Set problem
Reproduce the listing word for word, starting at its first line and ending at the line that contains "Action: pyautogui.click(x=201, y=728)", with that line included.

Dataset entries:
━━━

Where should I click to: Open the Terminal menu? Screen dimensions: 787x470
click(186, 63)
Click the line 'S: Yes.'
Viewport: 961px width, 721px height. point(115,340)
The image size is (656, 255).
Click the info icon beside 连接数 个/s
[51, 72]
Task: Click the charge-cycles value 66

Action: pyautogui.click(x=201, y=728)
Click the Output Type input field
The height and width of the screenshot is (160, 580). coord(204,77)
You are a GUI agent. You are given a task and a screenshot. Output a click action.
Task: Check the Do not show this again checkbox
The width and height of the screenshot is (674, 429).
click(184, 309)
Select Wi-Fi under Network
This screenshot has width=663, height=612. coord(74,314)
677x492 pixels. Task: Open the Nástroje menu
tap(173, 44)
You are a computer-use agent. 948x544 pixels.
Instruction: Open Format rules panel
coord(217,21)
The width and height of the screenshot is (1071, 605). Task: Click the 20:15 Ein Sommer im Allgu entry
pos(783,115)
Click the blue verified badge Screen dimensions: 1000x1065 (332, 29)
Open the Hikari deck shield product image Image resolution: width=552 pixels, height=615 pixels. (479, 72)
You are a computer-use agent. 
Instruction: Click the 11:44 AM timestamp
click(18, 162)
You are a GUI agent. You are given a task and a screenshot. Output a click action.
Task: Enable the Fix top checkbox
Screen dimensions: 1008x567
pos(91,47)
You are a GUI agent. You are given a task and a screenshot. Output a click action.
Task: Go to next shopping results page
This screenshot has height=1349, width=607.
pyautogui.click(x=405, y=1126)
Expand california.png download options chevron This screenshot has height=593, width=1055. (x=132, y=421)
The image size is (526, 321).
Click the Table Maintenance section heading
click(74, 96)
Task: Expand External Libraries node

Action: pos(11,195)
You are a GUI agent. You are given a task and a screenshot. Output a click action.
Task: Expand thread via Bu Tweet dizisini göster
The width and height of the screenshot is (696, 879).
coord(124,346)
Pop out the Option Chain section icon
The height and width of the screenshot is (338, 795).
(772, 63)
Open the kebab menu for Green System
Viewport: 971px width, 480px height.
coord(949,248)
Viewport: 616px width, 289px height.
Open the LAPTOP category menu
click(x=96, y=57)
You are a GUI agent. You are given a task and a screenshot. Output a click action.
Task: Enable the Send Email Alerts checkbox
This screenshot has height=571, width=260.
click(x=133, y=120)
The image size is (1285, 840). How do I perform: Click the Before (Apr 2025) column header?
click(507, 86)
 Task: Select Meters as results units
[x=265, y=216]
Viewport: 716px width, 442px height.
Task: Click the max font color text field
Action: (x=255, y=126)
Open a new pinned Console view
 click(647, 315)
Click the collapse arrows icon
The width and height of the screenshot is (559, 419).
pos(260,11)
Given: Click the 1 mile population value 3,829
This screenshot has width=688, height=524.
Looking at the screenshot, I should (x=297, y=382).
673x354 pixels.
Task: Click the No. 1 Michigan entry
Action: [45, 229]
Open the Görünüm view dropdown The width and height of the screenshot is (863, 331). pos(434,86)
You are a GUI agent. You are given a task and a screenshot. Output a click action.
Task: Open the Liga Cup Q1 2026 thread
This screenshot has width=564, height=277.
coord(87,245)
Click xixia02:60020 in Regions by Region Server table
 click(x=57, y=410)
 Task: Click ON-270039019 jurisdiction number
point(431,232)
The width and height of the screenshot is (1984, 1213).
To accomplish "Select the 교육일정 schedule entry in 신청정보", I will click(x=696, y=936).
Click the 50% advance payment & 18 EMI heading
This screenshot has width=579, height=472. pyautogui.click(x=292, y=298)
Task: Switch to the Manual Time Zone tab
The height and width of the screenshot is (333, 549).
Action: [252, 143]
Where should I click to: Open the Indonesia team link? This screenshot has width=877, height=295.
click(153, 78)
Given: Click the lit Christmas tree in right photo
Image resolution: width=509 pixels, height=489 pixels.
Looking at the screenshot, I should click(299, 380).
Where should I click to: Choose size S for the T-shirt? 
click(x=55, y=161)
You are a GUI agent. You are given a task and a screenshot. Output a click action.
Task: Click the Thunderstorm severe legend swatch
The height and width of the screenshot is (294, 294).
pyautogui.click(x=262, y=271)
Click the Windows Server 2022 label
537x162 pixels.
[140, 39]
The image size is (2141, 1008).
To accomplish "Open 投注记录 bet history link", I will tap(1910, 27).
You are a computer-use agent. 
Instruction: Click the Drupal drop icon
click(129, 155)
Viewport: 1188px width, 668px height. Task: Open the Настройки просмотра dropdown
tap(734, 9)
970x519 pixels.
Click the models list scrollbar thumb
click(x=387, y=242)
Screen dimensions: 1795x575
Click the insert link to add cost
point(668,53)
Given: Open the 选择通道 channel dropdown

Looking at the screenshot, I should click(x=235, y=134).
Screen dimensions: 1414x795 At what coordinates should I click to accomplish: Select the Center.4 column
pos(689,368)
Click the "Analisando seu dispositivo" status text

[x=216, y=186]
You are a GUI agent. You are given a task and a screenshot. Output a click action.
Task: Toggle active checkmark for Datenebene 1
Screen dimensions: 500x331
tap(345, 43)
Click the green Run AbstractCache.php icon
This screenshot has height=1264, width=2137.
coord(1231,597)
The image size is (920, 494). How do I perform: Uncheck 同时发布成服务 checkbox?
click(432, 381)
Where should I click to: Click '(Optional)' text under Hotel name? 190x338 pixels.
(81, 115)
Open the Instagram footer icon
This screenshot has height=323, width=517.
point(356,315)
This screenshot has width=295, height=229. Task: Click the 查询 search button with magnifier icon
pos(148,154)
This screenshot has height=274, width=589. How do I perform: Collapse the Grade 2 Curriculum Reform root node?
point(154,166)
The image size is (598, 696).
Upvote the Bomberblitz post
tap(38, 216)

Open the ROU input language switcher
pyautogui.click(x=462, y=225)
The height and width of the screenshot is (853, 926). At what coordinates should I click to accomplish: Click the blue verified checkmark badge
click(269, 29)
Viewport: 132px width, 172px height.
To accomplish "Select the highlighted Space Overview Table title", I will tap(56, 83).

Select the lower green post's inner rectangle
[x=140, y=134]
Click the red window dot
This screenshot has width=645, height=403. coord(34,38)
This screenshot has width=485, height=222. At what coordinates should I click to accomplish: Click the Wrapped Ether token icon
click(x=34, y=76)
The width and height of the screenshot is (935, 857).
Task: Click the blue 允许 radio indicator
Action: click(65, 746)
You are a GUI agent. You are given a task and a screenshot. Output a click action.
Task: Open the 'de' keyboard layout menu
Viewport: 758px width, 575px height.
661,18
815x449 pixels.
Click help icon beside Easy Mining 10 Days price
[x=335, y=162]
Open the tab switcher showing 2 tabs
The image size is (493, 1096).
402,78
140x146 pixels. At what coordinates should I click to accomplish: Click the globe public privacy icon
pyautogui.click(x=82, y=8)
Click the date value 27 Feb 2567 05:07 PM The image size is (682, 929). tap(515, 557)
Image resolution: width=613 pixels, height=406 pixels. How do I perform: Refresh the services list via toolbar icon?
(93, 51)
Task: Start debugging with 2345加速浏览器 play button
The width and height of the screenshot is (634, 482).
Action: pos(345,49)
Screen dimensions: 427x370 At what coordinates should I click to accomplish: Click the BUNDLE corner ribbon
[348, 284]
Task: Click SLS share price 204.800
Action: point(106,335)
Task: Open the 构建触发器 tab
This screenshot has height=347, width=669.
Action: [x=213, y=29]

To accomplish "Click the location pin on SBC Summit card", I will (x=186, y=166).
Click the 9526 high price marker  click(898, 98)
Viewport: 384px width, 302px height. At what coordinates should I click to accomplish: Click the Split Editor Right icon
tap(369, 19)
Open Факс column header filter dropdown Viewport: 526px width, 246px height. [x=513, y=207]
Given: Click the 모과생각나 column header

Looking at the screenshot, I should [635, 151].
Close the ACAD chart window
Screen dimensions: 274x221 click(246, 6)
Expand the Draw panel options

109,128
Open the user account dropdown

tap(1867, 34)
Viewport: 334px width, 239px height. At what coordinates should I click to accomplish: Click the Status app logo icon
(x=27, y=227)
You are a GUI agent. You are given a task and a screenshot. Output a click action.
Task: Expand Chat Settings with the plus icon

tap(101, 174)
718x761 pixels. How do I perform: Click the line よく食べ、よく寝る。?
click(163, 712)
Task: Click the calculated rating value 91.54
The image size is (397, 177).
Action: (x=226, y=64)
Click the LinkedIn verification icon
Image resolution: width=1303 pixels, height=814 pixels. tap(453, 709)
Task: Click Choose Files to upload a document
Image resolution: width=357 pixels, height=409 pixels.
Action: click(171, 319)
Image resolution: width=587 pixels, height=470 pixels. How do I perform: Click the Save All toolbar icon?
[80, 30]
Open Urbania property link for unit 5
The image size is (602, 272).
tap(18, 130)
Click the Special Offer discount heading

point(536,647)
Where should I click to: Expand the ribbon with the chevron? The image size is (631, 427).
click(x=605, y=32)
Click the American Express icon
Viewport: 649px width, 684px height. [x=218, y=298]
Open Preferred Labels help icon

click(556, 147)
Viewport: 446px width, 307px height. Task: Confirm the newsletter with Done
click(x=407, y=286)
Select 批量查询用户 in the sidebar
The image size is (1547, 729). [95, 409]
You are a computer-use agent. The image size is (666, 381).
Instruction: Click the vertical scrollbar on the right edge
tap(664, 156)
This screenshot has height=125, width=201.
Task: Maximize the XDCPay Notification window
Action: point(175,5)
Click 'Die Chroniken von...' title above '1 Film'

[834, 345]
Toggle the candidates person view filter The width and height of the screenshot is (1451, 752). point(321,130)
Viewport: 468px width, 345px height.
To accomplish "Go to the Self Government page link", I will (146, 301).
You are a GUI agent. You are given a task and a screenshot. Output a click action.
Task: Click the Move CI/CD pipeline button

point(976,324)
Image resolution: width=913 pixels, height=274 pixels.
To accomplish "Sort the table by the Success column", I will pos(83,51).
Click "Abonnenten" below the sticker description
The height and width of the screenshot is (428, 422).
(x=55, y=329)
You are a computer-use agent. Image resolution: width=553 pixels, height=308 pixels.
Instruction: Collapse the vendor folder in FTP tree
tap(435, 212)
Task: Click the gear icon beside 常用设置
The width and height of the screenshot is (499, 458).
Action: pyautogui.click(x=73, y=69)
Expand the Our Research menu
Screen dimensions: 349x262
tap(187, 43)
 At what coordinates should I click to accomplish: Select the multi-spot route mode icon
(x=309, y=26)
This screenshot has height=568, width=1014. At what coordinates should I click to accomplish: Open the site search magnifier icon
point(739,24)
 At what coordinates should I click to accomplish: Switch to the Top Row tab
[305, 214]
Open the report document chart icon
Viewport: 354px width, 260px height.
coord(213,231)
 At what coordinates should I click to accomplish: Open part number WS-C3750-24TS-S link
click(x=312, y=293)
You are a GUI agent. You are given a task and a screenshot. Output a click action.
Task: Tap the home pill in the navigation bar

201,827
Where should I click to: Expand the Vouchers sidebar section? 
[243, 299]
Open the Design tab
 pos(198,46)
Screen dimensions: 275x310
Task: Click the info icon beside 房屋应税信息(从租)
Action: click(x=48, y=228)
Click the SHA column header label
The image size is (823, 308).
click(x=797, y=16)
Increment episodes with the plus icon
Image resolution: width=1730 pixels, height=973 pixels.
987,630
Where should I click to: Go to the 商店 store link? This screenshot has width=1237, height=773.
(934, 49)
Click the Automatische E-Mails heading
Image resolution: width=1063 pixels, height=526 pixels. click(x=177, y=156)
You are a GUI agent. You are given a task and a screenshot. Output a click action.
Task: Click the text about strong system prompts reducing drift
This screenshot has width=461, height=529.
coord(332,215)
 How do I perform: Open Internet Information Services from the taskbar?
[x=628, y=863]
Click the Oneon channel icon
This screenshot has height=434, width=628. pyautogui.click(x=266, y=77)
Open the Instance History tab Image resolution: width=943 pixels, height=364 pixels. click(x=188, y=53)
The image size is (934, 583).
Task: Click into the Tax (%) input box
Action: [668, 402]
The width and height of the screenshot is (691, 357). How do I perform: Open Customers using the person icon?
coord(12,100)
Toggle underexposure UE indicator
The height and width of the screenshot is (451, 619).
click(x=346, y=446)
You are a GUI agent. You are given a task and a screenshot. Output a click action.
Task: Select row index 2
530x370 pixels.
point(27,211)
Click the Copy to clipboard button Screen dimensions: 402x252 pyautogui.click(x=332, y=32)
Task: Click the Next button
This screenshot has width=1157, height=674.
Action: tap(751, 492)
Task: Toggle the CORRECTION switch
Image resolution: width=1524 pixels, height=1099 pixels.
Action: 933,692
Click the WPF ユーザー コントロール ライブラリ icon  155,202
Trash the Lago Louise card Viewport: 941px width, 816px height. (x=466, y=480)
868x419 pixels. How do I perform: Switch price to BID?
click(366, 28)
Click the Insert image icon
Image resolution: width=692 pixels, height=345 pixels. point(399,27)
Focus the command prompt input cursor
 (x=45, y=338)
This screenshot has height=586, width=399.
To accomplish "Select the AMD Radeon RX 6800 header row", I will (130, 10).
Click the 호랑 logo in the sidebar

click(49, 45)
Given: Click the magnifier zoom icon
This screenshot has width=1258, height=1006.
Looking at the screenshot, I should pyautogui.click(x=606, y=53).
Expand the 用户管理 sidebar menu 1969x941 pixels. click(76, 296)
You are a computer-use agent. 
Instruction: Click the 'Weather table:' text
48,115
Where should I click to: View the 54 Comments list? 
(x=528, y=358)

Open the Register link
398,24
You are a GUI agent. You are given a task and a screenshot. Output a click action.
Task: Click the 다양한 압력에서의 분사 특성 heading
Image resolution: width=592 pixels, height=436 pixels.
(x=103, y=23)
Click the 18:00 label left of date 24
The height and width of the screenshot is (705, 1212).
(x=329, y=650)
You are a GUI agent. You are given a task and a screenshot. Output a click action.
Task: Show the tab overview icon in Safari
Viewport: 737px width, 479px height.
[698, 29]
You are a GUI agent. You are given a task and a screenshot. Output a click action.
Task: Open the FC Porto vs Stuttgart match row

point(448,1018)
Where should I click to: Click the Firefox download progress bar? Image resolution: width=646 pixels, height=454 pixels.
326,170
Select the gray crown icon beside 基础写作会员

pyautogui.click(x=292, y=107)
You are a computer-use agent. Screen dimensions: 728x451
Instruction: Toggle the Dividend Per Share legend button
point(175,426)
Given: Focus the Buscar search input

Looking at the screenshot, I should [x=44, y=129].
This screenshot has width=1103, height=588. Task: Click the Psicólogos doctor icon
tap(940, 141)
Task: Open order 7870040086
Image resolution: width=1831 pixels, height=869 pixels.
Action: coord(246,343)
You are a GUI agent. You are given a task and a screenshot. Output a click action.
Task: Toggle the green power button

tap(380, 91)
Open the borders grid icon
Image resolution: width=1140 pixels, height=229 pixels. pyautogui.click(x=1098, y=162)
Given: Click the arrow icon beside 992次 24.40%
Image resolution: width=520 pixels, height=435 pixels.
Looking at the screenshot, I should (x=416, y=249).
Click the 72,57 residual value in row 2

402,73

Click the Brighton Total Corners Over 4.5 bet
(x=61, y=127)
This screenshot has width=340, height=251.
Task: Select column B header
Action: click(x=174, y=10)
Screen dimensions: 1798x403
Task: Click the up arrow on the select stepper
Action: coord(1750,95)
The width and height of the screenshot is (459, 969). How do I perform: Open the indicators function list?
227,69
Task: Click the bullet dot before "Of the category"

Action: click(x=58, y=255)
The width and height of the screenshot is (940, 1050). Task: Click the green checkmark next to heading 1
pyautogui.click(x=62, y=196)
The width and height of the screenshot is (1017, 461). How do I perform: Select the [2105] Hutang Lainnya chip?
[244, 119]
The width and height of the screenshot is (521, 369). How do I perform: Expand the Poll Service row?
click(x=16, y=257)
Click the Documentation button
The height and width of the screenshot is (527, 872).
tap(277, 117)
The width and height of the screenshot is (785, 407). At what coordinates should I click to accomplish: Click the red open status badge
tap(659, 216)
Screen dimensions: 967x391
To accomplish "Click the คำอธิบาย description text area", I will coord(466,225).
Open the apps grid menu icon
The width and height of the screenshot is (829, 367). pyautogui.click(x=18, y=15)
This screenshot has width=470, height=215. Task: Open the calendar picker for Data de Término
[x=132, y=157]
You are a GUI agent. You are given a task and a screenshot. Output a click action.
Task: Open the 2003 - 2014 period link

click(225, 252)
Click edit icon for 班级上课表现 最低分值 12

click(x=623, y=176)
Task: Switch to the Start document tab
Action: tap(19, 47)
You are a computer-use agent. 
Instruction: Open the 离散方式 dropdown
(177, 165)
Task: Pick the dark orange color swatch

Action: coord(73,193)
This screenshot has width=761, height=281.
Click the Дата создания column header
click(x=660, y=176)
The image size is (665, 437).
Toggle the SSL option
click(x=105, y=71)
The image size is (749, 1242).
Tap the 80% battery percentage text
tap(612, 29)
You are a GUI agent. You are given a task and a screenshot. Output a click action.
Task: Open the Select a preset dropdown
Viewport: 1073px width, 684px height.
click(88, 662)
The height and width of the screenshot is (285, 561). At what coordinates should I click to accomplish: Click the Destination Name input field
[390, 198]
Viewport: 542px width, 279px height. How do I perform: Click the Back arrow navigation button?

━━━

Solution to this problem
Where should I click to: Open the Terminal menu? Screen dimensions: 787x470
click(186, 63)
Click the line 'S: Yes.'
Viewport: 961px width, 721px height. point(115,340)
The image size is (656, 255).
Click the info icon beside 连接数 个/s
[51, 72]
Task: Click the charge-cycles value 66

Action: pyautogui.click(x=201, y=728)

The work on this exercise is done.